Prime Minister Jacinda Ardern has urged Kiwis to be kind to each other, after the announcement that there is a new case of Covid-19 in the community.
A 56-year-old woman from Northland tested positive for Covid-19, after spending two weeks in managed isolation in Auckland.
She twice tested negative for the virus while in MIQ at Auckland's Pullman Hotel and left the facility on January 13.
Before developing symptoms and testing positive, she travelled around southern Northland. The list of locations she visited was released Sunday evening.
In a Facebook Live update, Ardern said it needed to be determined whether the person picked up the virus overseas and had a late-onset, which she said isn't common but is possible, or they picked up the virus during managed isolation.
That information should be known that within the next 24 hours, she said.
She also said there is no need to move up alert levels following Sunday's developments.
"Remember those times when we've had to move up those alert levels, that's been where we haven't been able to identify what's happened. We know what's happened here. We're just narrowing down exactly how it happened."
Ardern also urged Kiwis to be kind to one another, after noticing comments online where people appeared to "blame" those with the virus.
"This happens almost every time we have a Covid case.

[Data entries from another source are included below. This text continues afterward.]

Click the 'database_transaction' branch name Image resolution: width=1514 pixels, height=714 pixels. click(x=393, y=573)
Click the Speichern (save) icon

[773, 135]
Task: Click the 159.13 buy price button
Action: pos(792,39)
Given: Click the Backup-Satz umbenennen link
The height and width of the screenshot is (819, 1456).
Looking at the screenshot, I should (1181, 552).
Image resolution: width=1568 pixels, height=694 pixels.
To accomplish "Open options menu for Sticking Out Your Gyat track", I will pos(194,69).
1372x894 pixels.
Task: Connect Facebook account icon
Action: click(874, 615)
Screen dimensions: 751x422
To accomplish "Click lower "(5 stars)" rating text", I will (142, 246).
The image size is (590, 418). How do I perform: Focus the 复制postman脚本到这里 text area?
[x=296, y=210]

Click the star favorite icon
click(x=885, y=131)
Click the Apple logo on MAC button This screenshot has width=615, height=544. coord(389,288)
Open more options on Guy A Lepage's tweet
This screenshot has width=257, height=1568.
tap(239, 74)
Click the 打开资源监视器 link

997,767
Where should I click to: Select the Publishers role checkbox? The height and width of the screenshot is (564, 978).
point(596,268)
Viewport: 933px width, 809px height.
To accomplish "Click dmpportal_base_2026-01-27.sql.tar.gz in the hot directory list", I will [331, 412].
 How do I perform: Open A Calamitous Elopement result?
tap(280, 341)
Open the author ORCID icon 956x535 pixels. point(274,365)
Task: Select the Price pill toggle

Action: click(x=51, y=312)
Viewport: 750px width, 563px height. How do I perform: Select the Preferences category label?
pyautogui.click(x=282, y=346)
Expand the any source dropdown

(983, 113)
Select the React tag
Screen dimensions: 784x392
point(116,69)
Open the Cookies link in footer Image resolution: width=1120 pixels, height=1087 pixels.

Sometimes there's a tendency to blame and the message I really want to share here is the most important thing for us is that people when they are unwell they continue to get tested."
She said people are less likely to get tested if they feel like they'll be attacked if the result is positive.
"We really need people not to pile in on anyone if they do the right thing by having a Covid test," she said.
"We need people to keep feeling like they can come forward. It's just so important that we keep that kindness, that we just treat people the way we would like to be treated if we were in that circumstance, imagine if your family member tested positive."
She also addressed a misconception among some people that if they have the Bluetooth function of their phone turned on and have the Covid app, they don't need to scan the Covid QR code.
"Unfortunately, that's not the case. We need you to scan everywhere you go. The Bluetooth element just tells us if you've been in close contact with someone else who might in the future test positive. That enables us to identify people who've been in close proximity. It doesn't tell us where you've been," she said.
"The fantastic thing is we have someone here who has. So we are reaching out to all of those venues that we need to and all of the people who've scanned into those venues."
She also discussed calls to close New Zealand's borders entirely.
"We can't do that. As a New Zealand citizen, you have the right to come back to New Zealand. If we denied you the right to come back to New Zealand, we would be making you stateless," she said.
"If we were to close our border entirely, that means we wouldn't get in our imports, we wouldn't be getting in goods into the country, we wouldn't get medical supplies."
The Ministry of Health also reported on Sunday that there had been eight new cases Covid-19 in managed isolation since Friday.